Friday, July 18, 2003

Right of return for ten million Germans
Shlomo Avineri in the Jerusalem Post:

The evening proceeded along the expected trajectory, until a Lebanese academic raised the issue of the right of Palestinian refugees to return to Israel.

The senior German minister listened attentively, and then said: "This is an issue with which we in Germany are familiar; may I ask my German colleagues in the audience to raise their hand if they, or their families, were refugees from Eastern Europe?"

There was a moment of silence - the issue is embarrassing in Germany, fraught with political and moral landmines. Slowly, hands were raised: by my count, more than half the Germans present (government officials, journalists, businessmen) raised a hand: they, or their families, had been Vertriebene, expelled from their ancestral homes in Poland, Czechoslovakia, Hungary and Yugoslavia after World War II.

It is estimated that up to 10 million were expelled; with their descendants today they make up almost double that number - almost one in four Germans.

Amid the hush the German senior minister continued: He himself was born in Eastern Europe and his family was expelled in the wake of the anti-German atmosphere after 1945. "But," he added, "neither I nor any of my colleagues claim the right to go back.

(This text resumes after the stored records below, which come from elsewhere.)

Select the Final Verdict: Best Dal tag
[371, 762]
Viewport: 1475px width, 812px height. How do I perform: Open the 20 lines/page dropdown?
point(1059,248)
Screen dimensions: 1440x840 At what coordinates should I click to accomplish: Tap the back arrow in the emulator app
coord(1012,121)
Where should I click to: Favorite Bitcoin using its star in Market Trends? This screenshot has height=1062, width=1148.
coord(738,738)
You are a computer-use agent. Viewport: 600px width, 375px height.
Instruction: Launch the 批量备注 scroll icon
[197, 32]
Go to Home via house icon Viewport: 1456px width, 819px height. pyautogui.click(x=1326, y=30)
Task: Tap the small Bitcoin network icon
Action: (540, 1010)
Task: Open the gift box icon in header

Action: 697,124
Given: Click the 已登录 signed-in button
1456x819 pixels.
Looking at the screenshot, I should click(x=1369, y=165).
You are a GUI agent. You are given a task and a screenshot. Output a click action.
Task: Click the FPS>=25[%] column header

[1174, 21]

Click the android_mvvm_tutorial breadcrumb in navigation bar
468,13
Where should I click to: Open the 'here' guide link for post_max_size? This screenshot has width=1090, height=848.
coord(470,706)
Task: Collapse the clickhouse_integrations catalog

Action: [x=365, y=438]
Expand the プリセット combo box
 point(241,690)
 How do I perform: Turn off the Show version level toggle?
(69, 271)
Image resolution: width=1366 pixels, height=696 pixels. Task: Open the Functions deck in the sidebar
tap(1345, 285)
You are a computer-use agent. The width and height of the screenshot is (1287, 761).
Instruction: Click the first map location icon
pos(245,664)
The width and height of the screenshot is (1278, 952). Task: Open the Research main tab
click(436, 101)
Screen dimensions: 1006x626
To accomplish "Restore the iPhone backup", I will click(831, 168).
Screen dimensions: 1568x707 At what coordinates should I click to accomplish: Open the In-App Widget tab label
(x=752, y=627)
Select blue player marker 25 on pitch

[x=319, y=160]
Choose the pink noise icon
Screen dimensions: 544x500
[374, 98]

"It is precisely because of that that I can now visit my ancestral hometown and talk to the people who live in the house in which I was born - because they do not feel threatened, because they know I don't want to displace them or take their house."

Read on.

How very wise and sensitive of this senior German minister. We could further develop this, but I think it is an excellent example because it does not mention Jews and therefore is not emotionally loaded for the Arabs. Of course, the question to be asked is if the Arabs could give a damn about Israelis feeling threatened by their demands. If they don't, then, unlike the Germans with regard to Eastern Europe, they can't be very interested in making peace with Israel.

More: The Head Heeb discusses this. And Cookie, based on an unrelated article, thinks she deserves refugee status too.